>> start

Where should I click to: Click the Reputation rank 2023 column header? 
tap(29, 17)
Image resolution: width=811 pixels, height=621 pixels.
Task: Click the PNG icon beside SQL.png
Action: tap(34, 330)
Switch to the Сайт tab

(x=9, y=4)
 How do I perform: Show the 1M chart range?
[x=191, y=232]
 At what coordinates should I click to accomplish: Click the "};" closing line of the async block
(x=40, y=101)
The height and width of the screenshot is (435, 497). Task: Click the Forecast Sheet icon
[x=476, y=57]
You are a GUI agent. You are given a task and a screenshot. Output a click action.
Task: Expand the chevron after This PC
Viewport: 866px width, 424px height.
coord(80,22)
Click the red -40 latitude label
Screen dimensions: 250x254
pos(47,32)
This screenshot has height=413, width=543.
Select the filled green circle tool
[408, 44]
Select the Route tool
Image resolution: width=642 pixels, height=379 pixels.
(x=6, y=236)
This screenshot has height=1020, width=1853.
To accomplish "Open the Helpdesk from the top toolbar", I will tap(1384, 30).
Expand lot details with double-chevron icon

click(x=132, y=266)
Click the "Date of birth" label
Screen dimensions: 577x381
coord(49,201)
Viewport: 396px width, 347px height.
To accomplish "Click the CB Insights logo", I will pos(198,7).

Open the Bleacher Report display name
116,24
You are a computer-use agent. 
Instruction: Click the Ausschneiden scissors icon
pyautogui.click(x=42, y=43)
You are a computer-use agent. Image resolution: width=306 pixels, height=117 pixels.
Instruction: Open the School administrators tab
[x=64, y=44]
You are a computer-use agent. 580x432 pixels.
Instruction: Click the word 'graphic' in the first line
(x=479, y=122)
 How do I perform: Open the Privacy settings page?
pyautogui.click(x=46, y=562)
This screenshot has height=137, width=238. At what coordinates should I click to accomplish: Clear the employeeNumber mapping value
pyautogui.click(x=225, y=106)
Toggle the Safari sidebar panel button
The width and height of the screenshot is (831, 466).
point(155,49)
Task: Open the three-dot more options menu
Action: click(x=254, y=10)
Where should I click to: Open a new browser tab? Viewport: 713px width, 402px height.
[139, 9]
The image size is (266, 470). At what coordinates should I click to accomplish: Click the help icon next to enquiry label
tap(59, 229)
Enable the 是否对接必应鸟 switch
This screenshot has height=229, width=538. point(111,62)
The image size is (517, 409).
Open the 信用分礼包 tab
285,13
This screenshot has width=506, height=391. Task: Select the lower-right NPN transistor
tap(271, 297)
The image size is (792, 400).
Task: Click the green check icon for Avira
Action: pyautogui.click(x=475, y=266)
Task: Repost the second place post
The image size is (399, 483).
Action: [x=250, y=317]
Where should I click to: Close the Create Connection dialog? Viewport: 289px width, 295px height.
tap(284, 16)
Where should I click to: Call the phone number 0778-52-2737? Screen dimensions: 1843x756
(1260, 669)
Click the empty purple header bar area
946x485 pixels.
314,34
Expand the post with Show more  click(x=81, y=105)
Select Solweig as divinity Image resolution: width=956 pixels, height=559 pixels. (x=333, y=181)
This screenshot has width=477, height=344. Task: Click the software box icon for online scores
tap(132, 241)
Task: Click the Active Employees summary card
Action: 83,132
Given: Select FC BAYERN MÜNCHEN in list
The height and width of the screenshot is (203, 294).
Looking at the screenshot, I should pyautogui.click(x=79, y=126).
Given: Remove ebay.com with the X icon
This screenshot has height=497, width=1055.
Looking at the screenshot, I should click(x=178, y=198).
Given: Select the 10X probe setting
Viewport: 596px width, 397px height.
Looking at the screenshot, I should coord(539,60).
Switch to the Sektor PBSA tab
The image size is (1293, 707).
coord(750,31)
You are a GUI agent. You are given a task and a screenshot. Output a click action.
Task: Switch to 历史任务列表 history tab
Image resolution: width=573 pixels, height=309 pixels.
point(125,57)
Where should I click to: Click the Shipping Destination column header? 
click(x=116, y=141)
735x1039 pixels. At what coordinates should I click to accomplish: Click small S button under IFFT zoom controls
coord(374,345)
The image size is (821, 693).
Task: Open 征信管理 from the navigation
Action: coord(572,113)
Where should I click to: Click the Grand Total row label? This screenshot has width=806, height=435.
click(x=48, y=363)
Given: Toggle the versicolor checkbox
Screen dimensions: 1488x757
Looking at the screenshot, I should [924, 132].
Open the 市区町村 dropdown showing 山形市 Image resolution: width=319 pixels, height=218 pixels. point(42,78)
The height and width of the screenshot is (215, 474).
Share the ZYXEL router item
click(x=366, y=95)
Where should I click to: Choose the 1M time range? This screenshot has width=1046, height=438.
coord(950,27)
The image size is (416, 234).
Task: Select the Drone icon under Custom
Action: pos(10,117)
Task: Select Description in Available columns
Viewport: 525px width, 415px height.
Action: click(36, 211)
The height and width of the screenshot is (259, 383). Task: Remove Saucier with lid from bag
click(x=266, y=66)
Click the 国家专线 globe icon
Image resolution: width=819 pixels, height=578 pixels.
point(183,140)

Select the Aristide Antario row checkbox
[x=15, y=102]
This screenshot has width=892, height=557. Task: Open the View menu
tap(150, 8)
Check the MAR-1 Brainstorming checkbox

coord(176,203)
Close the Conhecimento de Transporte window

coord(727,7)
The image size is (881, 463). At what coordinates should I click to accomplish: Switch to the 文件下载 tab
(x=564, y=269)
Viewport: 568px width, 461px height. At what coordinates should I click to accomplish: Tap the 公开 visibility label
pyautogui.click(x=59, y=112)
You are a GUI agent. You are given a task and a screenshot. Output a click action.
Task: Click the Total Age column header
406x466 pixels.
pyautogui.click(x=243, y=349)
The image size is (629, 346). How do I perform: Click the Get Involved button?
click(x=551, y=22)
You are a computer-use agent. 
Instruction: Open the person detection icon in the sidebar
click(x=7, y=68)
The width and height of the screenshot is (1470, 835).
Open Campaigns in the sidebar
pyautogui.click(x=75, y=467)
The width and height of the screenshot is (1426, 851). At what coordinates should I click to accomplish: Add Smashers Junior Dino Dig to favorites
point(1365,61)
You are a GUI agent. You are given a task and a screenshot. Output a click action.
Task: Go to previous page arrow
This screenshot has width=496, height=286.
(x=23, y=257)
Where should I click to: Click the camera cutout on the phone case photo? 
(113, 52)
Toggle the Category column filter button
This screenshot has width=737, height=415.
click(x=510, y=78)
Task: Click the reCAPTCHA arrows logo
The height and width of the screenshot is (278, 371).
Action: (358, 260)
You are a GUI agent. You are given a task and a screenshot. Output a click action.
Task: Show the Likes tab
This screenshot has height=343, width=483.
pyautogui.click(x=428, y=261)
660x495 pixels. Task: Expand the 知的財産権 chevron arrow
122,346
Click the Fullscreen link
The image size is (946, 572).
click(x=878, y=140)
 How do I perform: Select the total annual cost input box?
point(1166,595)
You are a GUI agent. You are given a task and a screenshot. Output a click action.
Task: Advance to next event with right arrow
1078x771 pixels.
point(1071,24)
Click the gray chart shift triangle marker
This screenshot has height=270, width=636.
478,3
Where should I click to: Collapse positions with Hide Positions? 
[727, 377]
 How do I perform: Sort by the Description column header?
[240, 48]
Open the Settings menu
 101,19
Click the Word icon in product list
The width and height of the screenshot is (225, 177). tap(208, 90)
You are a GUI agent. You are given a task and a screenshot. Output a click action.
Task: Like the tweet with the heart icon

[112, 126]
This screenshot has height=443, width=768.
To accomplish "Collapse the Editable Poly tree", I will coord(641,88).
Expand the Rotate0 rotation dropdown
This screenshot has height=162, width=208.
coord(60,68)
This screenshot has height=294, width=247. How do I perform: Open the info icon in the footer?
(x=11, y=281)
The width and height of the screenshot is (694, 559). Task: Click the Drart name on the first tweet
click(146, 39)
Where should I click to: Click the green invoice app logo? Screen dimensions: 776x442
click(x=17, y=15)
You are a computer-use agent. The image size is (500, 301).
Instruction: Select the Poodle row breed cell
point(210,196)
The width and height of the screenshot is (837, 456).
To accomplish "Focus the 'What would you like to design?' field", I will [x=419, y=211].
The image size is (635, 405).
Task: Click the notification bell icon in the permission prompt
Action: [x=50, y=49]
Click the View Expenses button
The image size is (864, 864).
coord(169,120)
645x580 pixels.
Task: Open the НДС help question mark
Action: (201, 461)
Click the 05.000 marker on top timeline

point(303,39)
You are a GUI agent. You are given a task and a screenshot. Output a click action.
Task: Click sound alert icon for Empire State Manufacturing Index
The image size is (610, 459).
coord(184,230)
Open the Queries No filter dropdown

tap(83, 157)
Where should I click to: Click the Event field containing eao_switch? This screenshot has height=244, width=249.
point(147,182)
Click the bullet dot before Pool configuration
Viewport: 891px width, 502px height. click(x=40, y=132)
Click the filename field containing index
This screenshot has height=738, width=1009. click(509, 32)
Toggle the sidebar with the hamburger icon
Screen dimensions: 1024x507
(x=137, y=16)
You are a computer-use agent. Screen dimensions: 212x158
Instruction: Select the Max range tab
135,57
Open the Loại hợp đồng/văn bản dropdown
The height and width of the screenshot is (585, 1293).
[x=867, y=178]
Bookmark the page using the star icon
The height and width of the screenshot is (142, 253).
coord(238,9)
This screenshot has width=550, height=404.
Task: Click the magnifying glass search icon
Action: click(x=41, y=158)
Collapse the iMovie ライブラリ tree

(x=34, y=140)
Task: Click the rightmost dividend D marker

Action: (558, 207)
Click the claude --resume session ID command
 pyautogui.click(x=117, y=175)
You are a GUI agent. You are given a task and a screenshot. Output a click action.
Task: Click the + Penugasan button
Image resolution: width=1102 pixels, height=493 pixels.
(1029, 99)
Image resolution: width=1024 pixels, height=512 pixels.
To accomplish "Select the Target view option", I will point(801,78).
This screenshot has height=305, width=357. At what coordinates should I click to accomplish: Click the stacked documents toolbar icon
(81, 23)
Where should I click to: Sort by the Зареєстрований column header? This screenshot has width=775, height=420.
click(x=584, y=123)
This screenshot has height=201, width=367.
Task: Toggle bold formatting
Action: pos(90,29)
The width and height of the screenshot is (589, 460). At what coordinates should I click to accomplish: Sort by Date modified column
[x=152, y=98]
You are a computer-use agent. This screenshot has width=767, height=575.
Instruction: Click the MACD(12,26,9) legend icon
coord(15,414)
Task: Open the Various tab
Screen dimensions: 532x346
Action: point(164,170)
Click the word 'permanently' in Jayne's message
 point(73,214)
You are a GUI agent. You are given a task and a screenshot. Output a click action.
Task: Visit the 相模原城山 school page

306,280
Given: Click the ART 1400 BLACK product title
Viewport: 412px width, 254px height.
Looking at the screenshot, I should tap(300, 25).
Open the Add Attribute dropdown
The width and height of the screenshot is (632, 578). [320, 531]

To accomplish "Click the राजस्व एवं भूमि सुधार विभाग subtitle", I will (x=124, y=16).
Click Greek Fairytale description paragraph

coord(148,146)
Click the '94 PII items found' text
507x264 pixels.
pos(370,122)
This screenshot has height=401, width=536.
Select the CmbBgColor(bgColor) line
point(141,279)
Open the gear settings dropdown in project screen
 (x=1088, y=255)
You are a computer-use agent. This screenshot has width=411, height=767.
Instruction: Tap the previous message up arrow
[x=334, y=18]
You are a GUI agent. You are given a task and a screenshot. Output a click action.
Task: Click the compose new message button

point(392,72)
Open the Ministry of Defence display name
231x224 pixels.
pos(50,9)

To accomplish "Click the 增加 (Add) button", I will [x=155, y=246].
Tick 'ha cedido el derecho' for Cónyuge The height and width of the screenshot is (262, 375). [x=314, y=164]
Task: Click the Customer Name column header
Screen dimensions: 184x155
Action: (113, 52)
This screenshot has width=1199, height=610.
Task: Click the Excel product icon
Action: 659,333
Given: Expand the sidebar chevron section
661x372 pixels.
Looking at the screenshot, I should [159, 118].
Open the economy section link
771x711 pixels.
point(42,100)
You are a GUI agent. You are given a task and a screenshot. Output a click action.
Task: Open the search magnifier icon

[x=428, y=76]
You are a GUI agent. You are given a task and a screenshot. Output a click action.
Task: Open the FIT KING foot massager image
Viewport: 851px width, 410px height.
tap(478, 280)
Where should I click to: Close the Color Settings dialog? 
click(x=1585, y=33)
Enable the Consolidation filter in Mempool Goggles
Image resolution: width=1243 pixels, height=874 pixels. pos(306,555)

>> end

Problem to solve —
Reproduce the lines above verbatim, starting at the line that contains "This screenshot has width=506, height=391." and ending at the line that contains "Select Solweig as", with both of those lines included.

Full output —
This screenshot has width=506, height=391. Task: Select the lower-right NPN transistor
tap(271, 297)
The image size is (792, 400).
Task: Click the green check icon for Avira
Action: pyautogui.click(x=475, y=266)
Task: Repost the second place post
The image size is (399, 483).
Action: [x=250, y=317]
Where should I click to: Close the Create Connection dialog? Viewport: 289px width, 295px height.
tap(284, 16)
Where should I click to: Call the phone number 0778-52-2737? Screen dimensions: 1843x756
(1260, 669)
Click the empty purple header bar area
946x485 pixels.
314,34
Expand the post with Show more  click(x=81, y=105)
Select Solweig as divinity Image resolution: width=956 pixels, height=559 pixels. (x=333, y=181)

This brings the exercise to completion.